The write path works as follows: the leader generates a write-ahead log (WAL) entry, sends it to both followers, and acknowledges the write once two of three replicas (a quorum) persist the log record. This gives you durability across two AZs before the client receives a success response. The leader then applies the write to its B-tree.

Strongly consistent reads go to the leader replica. Eventually consistent reads can go to any replica, which is why they cost half as much (the load spreads across all three replicas instead of concentrating on the leader).

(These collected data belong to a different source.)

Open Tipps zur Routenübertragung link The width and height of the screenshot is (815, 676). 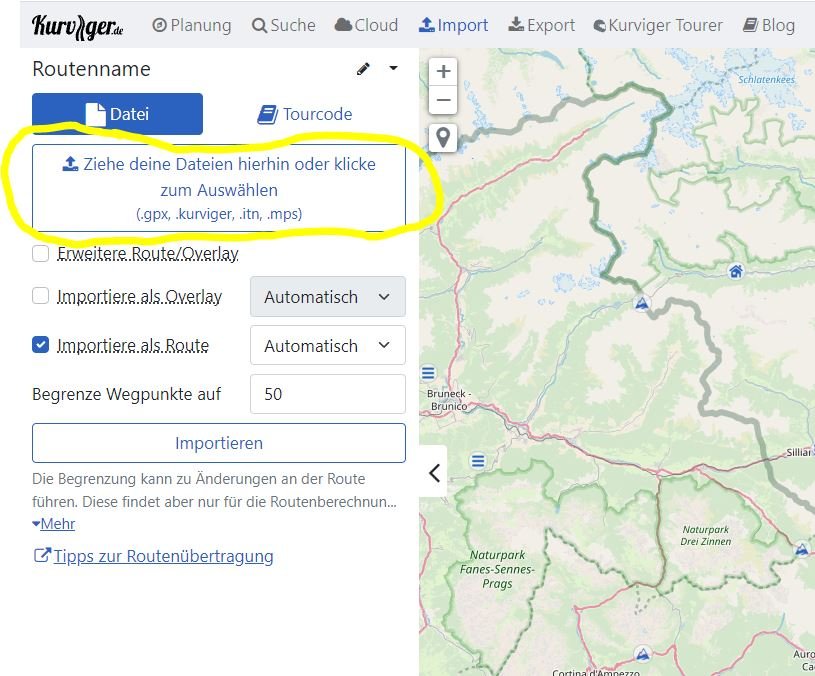(x=163, y=556)
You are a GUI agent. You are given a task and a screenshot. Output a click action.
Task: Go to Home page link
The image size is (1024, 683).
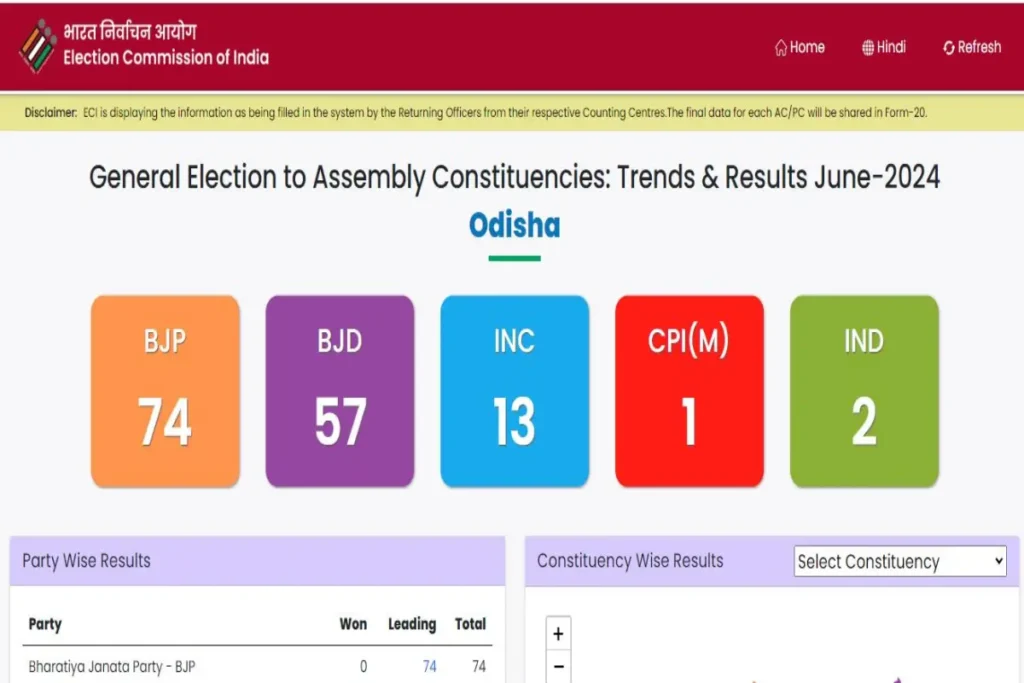pos(807,47)
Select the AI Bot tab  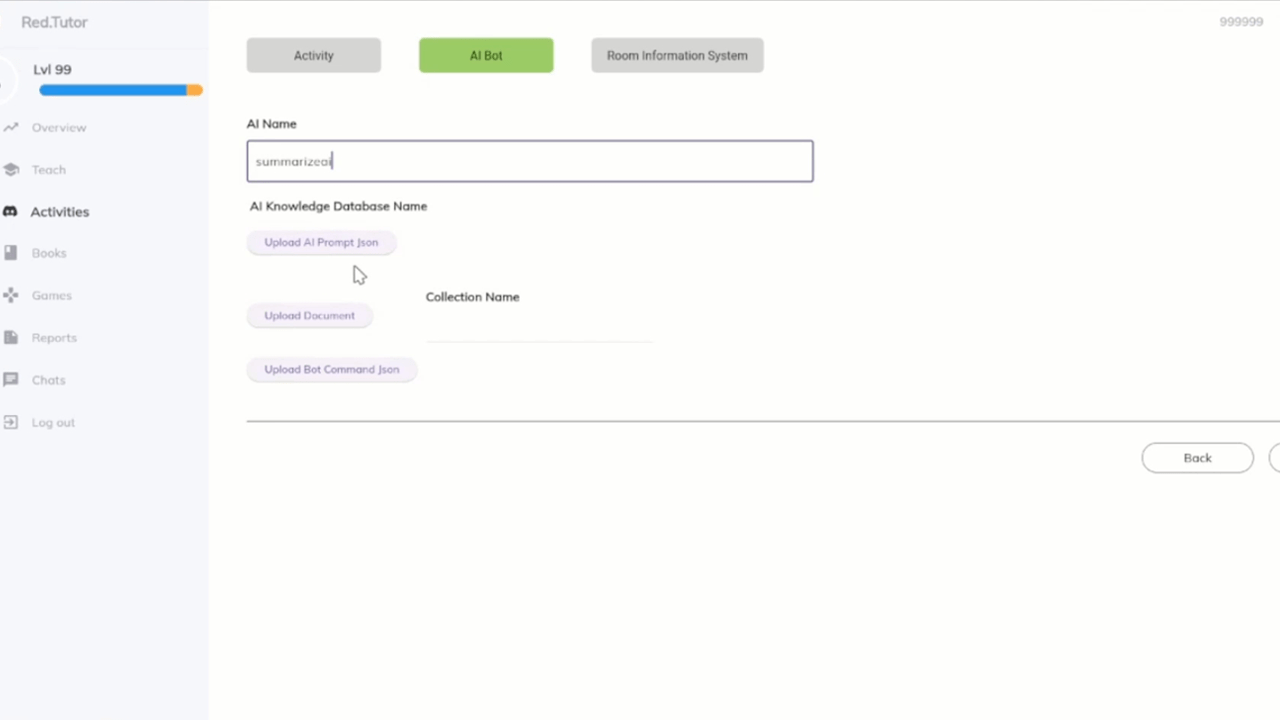coord(486,56)
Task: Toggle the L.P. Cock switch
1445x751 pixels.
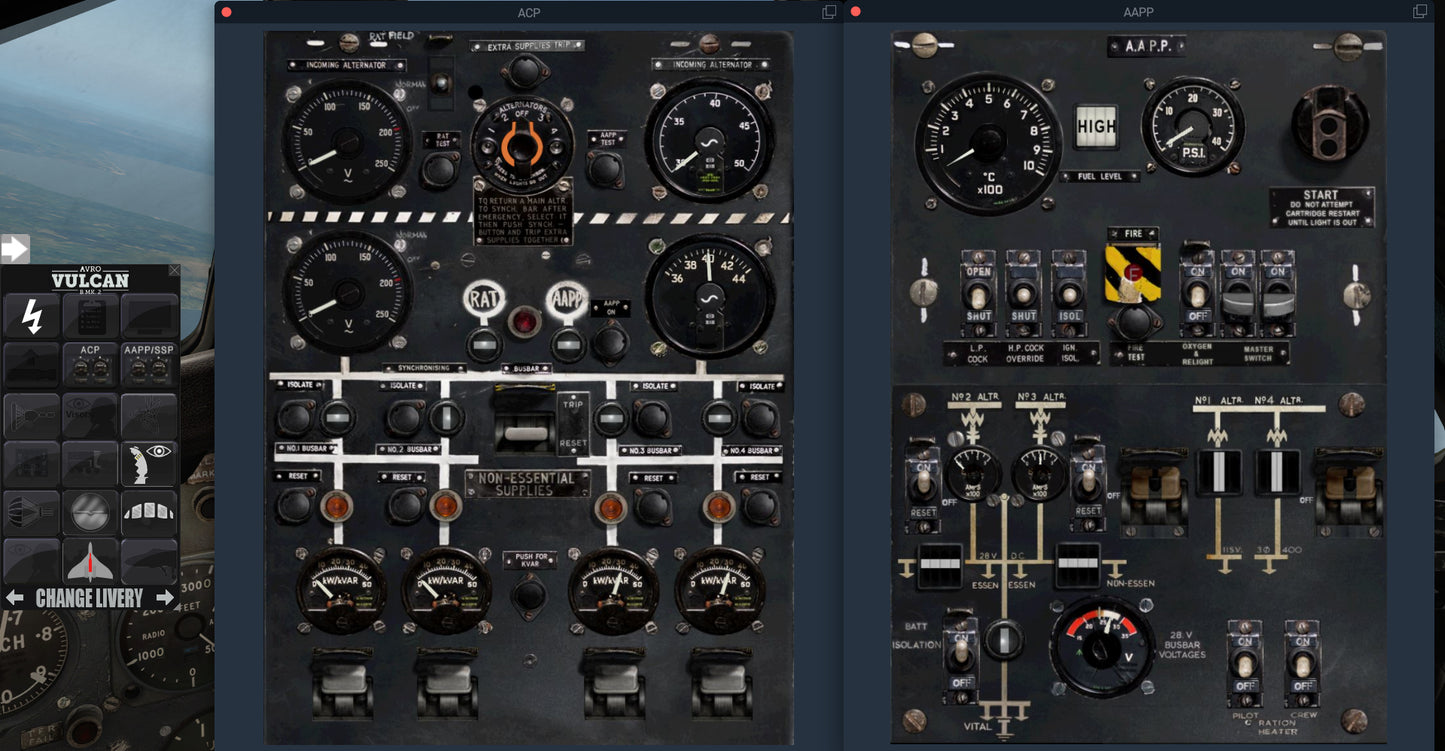Action: click(x=978, y=294)
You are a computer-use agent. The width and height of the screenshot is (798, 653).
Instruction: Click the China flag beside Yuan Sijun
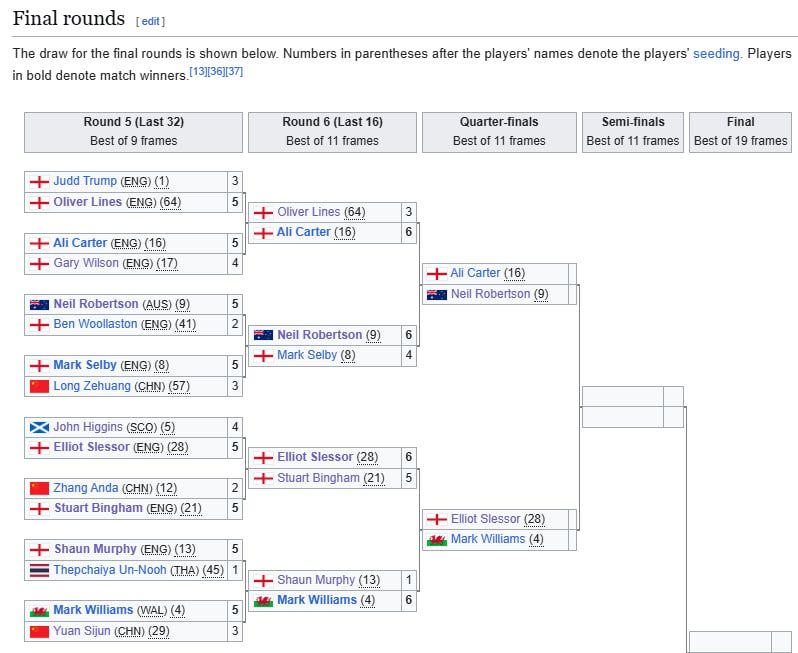39,631
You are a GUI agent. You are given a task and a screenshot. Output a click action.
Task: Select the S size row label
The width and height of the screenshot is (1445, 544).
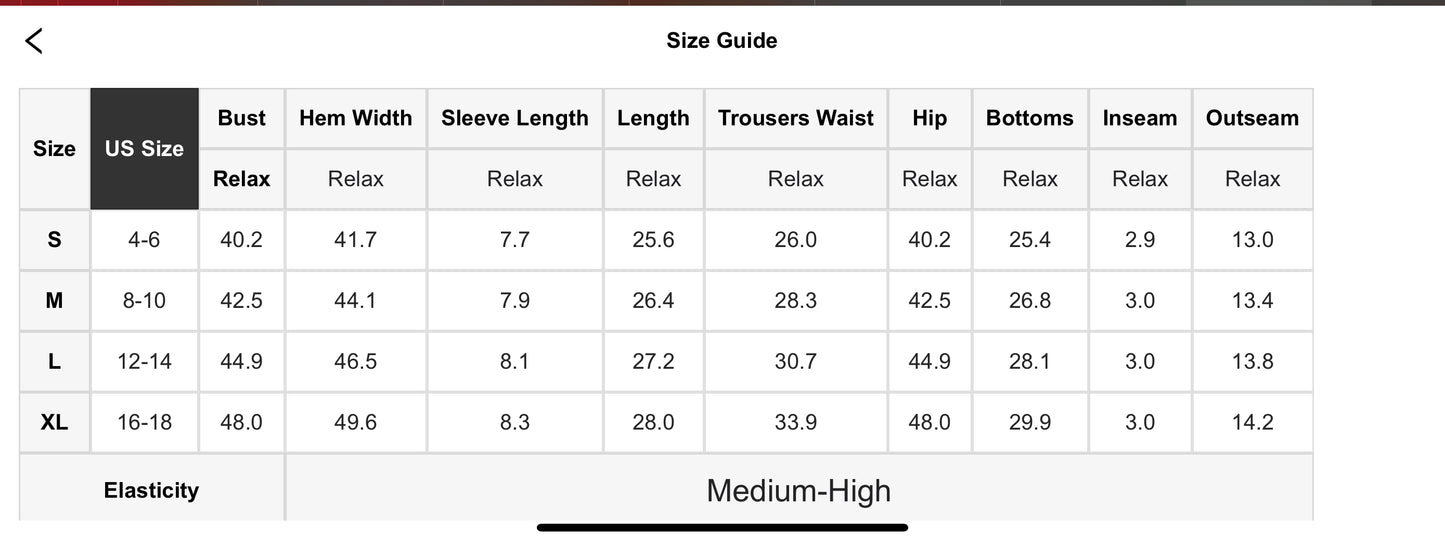[54, 240]
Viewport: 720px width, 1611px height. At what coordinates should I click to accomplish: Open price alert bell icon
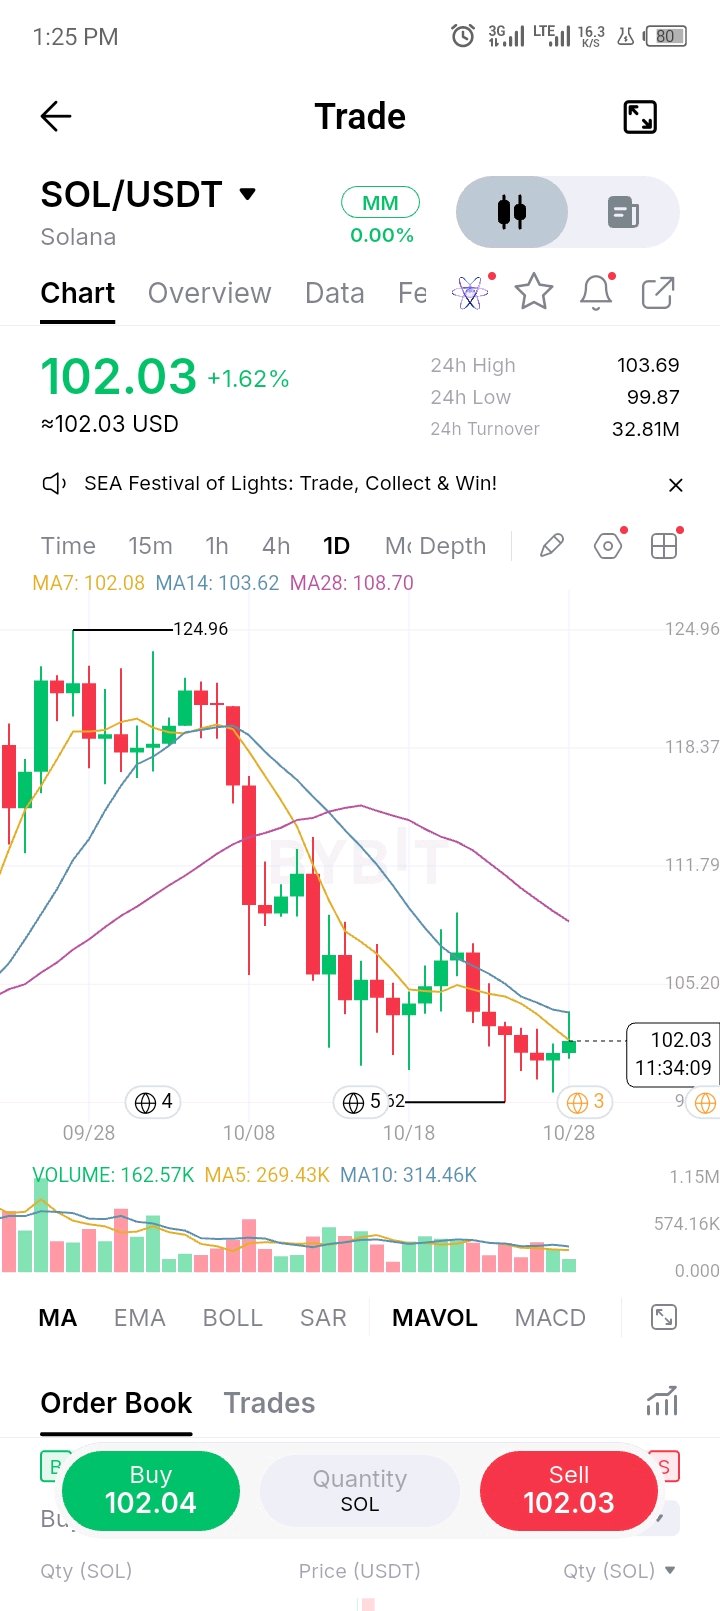(596, 292)
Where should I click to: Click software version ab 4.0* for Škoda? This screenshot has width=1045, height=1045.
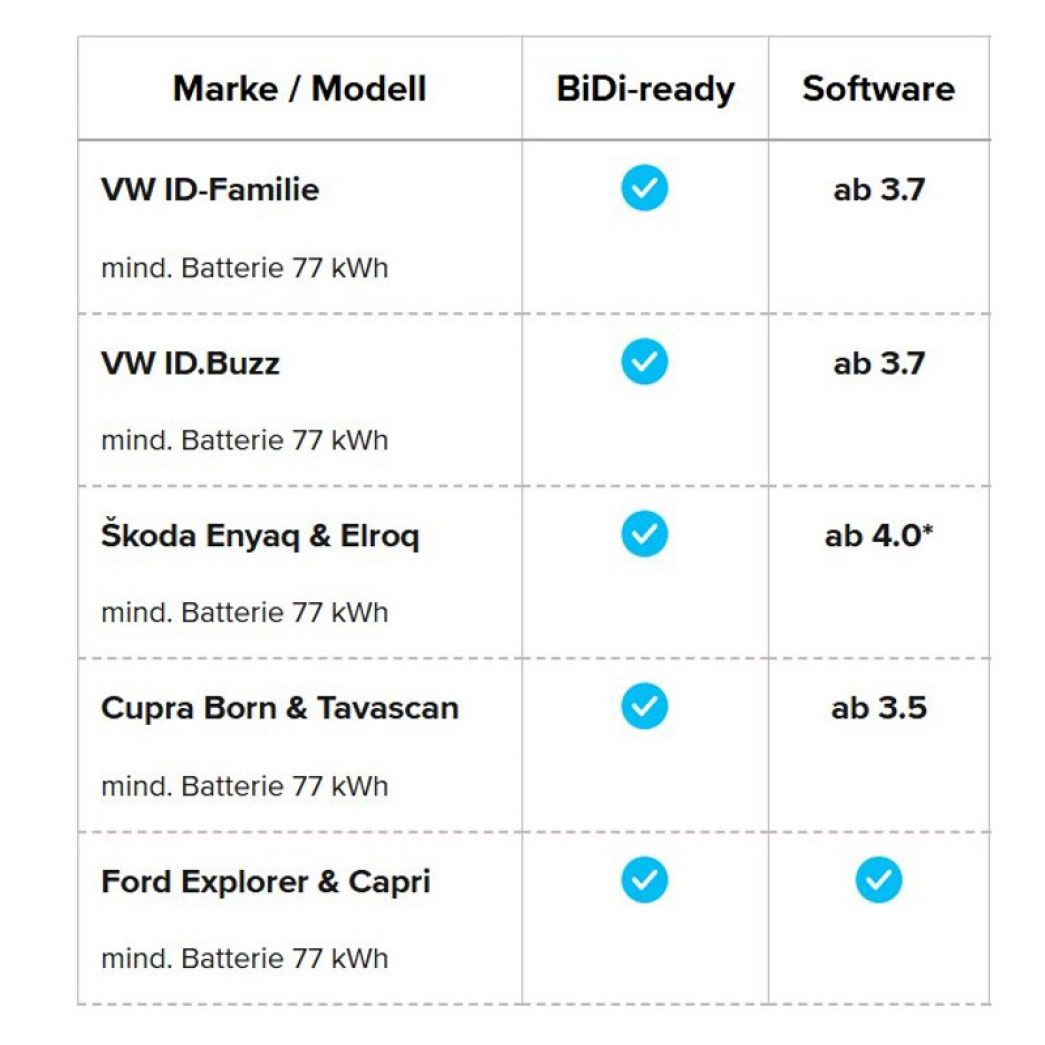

Control Plane vs. Data Plane

DynamoDB maintains a clean separation between control plane and data plane:

Component	Responsibility	Operations	Availability Impact
Control Plane	Table management, configuration	CreateTable, UpdateTable, DeleteTable, DescribeTable	Configuration changes only
Data Plane	Read/write traffic	GetItem, PutItem, Query, Scan, BatchWrite	Direct application impact
Auto Admin	Partition management, splitting, health monitoring	Automatic (no API)	Background operations

The data plane operates independently of the control plane. Once a table is configured, it keeps serving traffic even if the control plane is degraded. This is the same pattern you see across AWS services (AWS Elastic Load Balancing: An Architecture Deep-Dive covers the same separation for ELB). During a control plane outage, your existing tables keep working; you just cannot create new tables or modify existing ones.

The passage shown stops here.